▶ _EXERCISE TASK_: Update the article about the PBS series Liberty! below, reproducing the passage that begins with "Not so! The" and ends with "to the producers.", with "exhilarating" changed to "thrilling".

▶ _DOCUMENT SECTION_:

:::::

The makers of Liberty!, which airs Nov. 23-25 on PBS stations, are trying nothing less than to renovate the dusty reputation of the country’s founding fathers and their revolution.
“People sort of consider it inherently boring — long-ago, far-away people in funny wigs, saying profound things you don’t quite understand,” says Ronald Blumer, writer and co-producer of Liberty!
Not so! The producers summon up Ben Franklin to look viewers in the eye, and dozens of his contemporaries to admit they don’t know what will happen next in this Revolutionary War.
This is exhilarating, even though we know how the story will turn out. As these witnesses to history tell it, there is no certainty — not even a reasonable bet — that the Americans will declare independence, win the war, establish a single nation or make it a democracy.
“It was not inevitable in about 18 different ways,” says Michael Zuckert, a political scientist who was senior consultant to the producers.
So, as we watch this web of drastic circumstances tighten around the American rebels, the things we hold dear about our country seem all the more valuable.
The retelling will be virtually new to many Americans, who remember only the pious cardboard great men of fifth-grade history. And it will certainly be novel to many new Americans.
Eye to eye
Producer/directors Muffie Meyer and Ellen Hovde, whose Middlemarch Films did the series for KTCA in Twin Cities, make it vivid by having skilled actors deliver the actual words of participants in the events of 1763-91.
The technique also helps solve the project’s big visual problem. In other documentaries, we look at pictures of historic figures while actors read their words in voice-overs, but most of the surviving paintings or etchings of the Revolutionary War period are stilted and offputtingly heroic. Images of common men and women were hardly available at all.
Hovde and Meyer tested scenes with actors speaking to each other, but settled on single actors speaking directly to the camera — “almost as a transparent medium to connect you with what people were thinking and feeling,” says Blumer. Historians and other present-day observers were also filmed that way.
“We tried to avoid … visual cues that distance you from the people, that make them seem quaint and cliched,” says Catherine Allan, executive producer for the series at KTCA. Consequently, very few actors are fitted with wigs or three-cornered hats. “People look silly in three-cornered hats,” Allan says, “no matter how hard they try.”

:::::

▶ _DATASET CONTENT_:
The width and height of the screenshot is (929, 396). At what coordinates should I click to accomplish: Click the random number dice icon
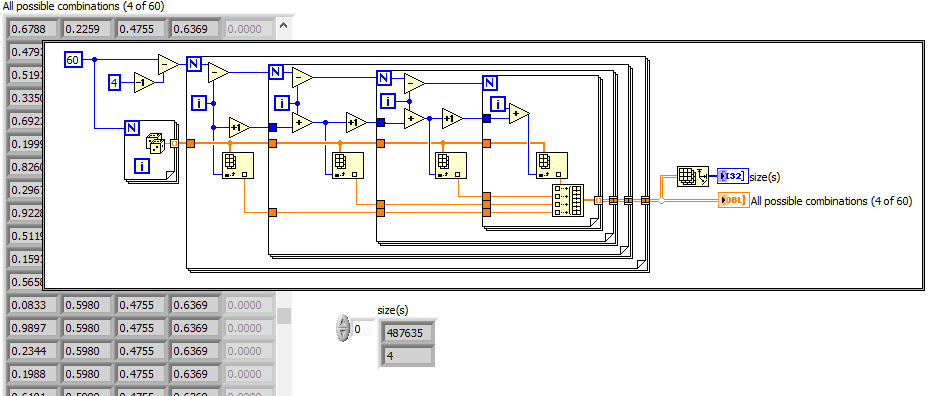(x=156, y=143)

:::::

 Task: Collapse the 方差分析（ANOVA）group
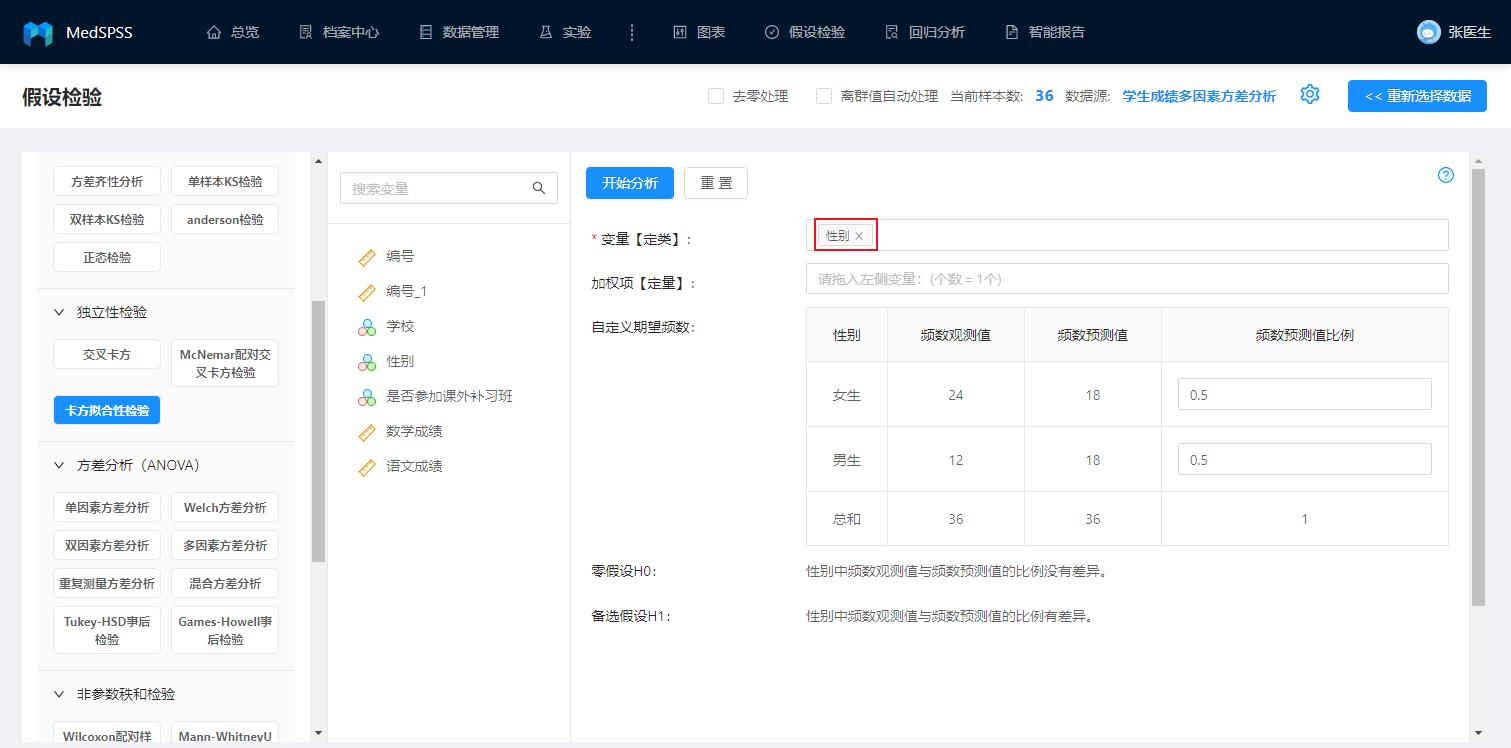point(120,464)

:::::

▶ _TASK RESPONSE_:
Not so! The producers summon up Ben Franklin to look viewers in the eye, and dozens of his contemporaries to admit they don’t know what will happen next in this Revolutionary War.
This is thrilling, even though we know how the story will turn out. As these witnesses to history tell it, there is no certainty — not even a reasonable bet — that the Americans will declare independence, win the war, establish a single nation or make it a democracy.
“It was not inevitable in about 18 different ways,” says Michael Zuckert, a political scientist who was senior consultant to the producers.